■ **Exercise description**
Your answer must contain only the lines from the one containing "The image size is (1280, 720)." through the end of the entries below, reproduced character for character.

■ **Data to examine**
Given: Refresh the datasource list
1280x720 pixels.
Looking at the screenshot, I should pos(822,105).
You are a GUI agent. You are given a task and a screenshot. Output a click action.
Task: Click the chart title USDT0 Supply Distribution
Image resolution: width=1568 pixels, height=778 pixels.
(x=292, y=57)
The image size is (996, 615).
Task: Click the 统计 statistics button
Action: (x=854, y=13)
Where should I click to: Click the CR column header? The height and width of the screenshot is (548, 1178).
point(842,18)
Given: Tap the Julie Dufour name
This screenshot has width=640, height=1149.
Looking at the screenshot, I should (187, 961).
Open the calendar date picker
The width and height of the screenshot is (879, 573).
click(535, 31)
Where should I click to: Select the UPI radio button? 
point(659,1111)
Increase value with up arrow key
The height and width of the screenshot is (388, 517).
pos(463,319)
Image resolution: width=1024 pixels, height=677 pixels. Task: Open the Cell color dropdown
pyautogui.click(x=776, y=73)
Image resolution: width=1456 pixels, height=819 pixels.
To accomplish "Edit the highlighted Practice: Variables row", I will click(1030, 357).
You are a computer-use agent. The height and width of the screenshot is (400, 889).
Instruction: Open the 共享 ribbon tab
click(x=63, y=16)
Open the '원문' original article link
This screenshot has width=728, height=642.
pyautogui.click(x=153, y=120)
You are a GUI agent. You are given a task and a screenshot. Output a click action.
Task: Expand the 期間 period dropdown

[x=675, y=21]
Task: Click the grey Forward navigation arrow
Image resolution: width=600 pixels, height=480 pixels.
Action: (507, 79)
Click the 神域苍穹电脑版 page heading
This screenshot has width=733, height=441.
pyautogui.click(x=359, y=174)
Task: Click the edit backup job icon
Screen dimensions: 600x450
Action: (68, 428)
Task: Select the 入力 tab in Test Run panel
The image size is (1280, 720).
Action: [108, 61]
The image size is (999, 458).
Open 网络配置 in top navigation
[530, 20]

■ **Task response**
The image size is (1280, 720).
Action: [108, 61]
The image size is (999, 458).
Open 网络配置 in top navigation
[530, 20]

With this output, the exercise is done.